Opinion

Allison Morris: Protests at Trump's immigration policies are a heartening sign

A woman in Seattle shouts out as she stands in front of giant puppet heads portraying Vladimir Putin and Donald Trump at rally to oppose Trump's executive order barring people from certain Muslim nations from entering the US. Picture by Elaine Thompson, Associated Press
A woman in Seattle shouts out as she stands in front of giant puppet heads portraying Vladimir Putin and Donald Trump at rally to oppose Trump's executive order barring people from certain Muslim nations from entering the US. Picture by Elaine Thompson, A A woman in Seattle shouts out as she stands in front of giant puppet heads portraying Vladimir Putin and Donald Trump at rally to oppose Trump's executive order barring people from certain Muslim nations from entering the US. Picture by Elaine Thompson, Associated Press

IT'S been yet another terrible weeks for politics with a distinct feeling that we are on a downward trajectory to a much crueller and more intolerant world.

And I say that after years of cruelty and western intervention that has cost millions of innocent lives in places such as Iraq, Afghanistan, Syria and Yemen among others.

All of a sudden our own little devolved government's hissy fit seems less important, when watching the actions of the new American president.

I wonder how those living in the lead up to atrocities perpetrated by earlier generations would have felt had they been translated into this social media age.

The isolation and persecution, the religious intolerance that we associate with the Second World War, how would that have ended had people reacted differently?

Would the access to instant information have encouraged people to rise up quicker against fascism or would the 'alternative facts' that have flourish on Twitter still have allowed for propaganda or justified genocide?

I'm heartened by the protests in America, a bad week for politics but a good week for sign makers, some of whom have excelled themselves in their hard hitting messages or humorous put downs scrawled on cardboard.

We, by virtue of the technological world we now live in, get to watch this 'people's uprising' instantly as it unfolds, on our TVs, computers and phones, but will that alter the outcome?

Then there are those loyal to President Trump who point out that he's simply doing what he was elected to do.

That the executive order temporarily banning entry into the United States for citizens of seven Muslim-majority countries and refugees fleeing wars - in some cases funded and exacerbated by decades of disastrous American foreign policy - was all in his manifesto pledges.

Maybe we're all so used to politicians making outlandish promises during election time that they've no real intention of keeping. Perhaps that partly accounts for the shock at what Trump is now doing.

Did anyone really think he would ban Muslims from entering America?

His own government officials didn't appear prepared for his radical, renegade policy making.

The New York Times reported that General John Kelly, secretary of homeland security - that's US homeland security and not a North Down loyalist flute band - had been on the phone seeking guidance from the White House, which had not asked his department for a legal review of the order, when halfway into the briefing, someone on the call looked up at a television in his office to see the president signing the executive order they were still discussing.

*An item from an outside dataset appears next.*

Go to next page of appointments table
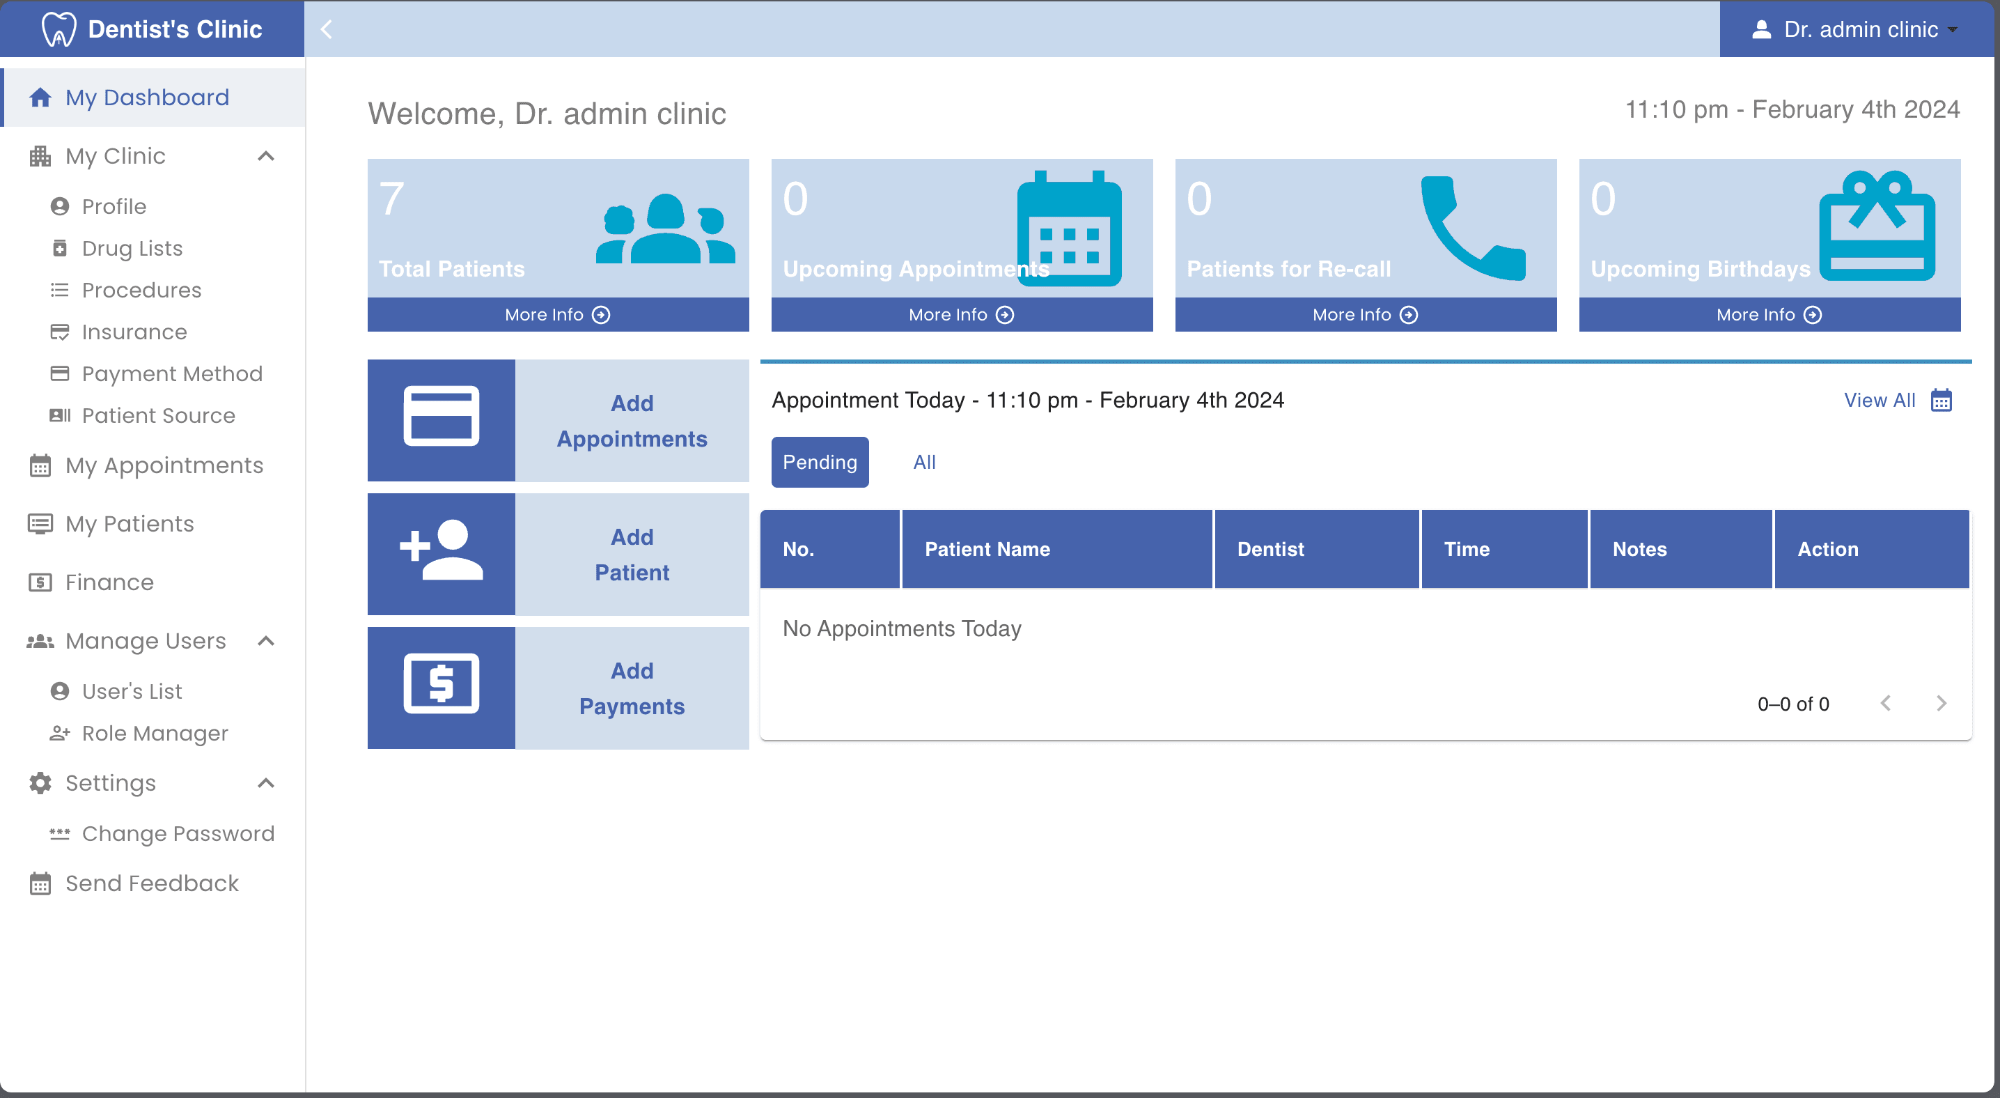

I have a feeling that'll be the template for the Trump administration, act first and think about the legalities later.

I could preach about how his actions will alienate and radicalise a new generation of young men and women, angry at the treatment of them and their families for how they chose to pray.

I could but I won't because I shouldn't have to, it goes without saying. We already, on a much smaller scale, have our own template for such actions and the inevitable reaction to them. It was called internment and resulted in swelling the ranks of a then fledgling Provisional IRA.

If only one good thing comes from this week's Stateside fascism, hopefully it'll mean the armchair politicos and commentators who have continually told us that Trump's not that bad and Hillary would have been a worse president will hold their tongue.

You'd be embarrassed to be still peddling that line at this stage, and this is only week one.

It's hard to see how anyone else could have made a worse president, or could have planned to so disastrously alter the world our children will inherit.

Amid all the division, intolerance and racism of this week one woman of power and influence stood head and shoulders above the rest, a woman who rather than save her own career said 'not on my watch'.

Acting attorney general Sally Yates ordered justice department lawyers not to defend Trump's immigration order saying as long as she was in charge "the Department of Justice will not present arguments in defense of the Executive Order.”

Trump sacked her in a one line letter, a reaction she must have known was inevitable. I admire her principle over self stance, and it gives hope that there are still people willing to say "not in my name" whether they be at an airport protesting with a sign or the most senior lawyer in America.